STATED TASK = Copy the lines of the material below word for word, starting at the line that contains "Click the unallocated 60.0 GB partition bar" and continuing up to and including the line that contains "This screenshot has width=1366, height=768.". Reproduce only those lines.

RECORDS FOR THIS EXERCISE =

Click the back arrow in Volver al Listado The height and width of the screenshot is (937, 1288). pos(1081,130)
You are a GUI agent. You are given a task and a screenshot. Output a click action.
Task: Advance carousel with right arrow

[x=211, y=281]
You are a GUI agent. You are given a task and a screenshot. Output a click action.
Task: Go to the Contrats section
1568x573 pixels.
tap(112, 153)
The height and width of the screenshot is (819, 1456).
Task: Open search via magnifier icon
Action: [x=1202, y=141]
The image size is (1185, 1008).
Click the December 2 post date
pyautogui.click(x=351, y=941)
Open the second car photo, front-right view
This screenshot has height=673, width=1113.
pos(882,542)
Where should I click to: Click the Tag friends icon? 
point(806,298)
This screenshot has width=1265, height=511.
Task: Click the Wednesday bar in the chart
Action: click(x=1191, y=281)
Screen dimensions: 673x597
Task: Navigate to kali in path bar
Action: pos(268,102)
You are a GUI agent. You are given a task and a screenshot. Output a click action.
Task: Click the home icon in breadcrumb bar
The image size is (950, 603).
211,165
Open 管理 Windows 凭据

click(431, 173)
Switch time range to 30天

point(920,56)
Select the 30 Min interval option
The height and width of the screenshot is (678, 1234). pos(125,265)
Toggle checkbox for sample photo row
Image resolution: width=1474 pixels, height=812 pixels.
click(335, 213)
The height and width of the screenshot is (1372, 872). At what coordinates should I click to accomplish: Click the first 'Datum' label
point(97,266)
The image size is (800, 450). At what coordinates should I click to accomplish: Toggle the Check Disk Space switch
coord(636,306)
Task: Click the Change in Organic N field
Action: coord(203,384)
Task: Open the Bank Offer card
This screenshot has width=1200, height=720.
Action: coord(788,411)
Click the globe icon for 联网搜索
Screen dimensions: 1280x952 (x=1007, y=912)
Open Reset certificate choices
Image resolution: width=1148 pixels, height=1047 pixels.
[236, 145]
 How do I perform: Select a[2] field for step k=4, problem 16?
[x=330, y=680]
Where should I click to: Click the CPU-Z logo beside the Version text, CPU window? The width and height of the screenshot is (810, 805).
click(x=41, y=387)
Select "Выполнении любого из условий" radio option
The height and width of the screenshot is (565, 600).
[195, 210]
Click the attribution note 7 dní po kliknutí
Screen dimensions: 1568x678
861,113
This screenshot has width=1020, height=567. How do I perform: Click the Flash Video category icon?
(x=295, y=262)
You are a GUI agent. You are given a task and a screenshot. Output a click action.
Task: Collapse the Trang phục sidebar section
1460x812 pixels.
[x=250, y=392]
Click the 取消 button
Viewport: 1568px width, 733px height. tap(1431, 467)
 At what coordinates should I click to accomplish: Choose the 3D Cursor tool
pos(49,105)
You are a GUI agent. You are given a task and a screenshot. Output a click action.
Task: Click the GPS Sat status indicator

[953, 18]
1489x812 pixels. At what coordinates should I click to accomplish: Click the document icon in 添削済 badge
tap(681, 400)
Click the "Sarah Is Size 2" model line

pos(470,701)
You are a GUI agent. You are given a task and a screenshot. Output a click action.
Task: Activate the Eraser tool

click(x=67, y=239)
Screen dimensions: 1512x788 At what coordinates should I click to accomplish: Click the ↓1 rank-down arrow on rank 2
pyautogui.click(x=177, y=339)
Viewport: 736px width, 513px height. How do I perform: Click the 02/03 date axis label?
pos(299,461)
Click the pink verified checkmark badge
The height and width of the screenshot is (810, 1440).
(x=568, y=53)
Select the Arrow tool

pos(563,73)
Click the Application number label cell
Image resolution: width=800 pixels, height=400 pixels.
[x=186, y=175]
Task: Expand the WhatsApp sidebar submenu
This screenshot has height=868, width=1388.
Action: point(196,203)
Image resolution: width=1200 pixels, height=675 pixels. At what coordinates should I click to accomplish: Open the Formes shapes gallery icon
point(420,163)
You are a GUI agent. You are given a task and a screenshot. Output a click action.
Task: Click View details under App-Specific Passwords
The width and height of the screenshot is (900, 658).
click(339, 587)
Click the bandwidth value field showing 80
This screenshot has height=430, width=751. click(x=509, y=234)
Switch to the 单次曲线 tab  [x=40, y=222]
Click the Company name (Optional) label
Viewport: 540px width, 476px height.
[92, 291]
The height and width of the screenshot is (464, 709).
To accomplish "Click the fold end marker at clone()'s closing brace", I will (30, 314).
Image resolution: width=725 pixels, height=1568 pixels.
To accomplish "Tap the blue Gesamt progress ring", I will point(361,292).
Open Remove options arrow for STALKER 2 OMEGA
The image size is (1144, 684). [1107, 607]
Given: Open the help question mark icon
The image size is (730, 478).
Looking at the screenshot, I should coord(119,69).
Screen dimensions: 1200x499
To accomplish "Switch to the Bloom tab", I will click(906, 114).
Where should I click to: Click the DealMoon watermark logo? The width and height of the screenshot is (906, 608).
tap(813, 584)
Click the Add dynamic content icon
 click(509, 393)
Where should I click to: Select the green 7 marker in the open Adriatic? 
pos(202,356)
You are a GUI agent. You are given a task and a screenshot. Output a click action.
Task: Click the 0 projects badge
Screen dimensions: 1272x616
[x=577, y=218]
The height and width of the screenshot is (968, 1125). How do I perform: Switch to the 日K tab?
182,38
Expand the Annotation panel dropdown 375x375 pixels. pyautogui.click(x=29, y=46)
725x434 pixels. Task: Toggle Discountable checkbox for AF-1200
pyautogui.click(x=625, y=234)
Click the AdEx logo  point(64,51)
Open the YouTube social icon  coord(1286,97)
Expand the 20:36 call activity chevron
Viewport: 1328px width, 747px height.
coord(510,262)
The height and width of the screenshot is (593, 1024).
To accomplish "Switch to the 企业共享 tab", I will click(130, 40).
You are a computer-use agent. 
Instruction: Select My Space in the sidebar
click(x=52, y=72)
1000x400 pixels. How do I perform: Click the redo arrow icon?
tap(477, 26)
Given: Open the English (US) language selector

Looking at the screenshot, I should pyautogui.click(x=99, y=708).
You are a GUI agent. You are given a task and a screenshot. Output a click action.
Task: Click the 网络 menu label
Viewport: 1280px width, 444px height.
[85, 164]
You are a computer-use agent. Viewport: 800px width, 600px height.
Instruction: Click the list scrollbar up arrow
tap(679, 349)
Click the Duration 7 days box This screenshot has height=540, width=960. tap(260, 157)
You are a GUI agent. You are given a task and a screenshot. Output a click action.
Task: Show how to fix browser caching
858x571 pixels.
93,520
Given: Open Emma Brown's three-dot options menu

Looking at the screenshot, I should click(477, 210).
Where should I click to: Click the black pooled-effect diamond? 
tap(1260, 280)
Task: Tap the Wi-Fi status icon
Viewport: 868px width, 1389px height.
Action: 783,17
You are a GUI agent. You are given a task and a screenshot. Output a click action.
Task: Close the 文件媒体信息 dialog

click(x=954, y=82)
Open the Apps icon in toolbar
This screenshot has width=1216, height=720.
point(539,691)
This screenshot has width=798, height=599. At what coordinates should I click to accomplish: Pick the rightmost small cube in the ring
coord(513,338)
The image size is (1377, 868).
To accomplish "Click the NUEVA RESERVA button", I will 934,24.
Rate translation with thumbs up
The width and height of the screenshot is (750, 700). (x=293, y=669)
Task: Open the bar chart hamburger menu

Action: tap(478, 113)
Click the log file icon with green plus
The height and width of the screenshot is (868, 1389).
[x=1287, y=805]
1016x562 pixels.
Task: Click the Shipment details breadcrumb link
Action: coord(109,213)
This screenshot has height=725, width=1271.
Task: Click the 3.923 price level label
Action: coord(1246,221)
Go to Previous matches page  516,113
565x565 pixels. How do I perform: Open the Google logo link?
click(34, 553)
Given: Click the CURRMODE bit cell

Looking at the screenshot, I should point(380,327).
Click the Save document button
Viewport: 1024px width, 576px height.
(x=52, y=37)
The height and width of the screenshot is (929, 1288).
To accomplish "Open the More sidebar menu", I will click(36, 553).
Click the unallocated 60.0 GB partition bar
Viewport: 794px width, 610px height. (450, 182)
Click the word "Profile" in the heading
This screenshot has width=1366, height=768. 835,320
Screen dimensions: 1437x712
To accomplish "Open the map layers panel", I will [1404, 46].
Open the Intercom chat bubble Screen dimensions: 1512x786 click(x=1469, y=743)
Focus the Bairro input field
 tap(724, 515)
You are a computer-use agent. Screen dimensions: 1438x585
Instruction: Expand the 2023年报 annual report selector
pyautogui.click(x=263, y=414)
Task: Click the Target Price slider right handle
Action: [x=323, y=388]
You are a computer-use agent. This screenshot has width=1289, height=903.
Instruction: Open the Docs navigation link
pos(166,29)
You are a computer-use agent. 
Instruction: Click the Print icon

SOLUTION =
Click the unallocated 60.0 GB partition bar
Viewport: 794px width, 610px height. (450, 182)
Click the word "Profile" in the heading
This screenshot has width=1366, height=768. 835,320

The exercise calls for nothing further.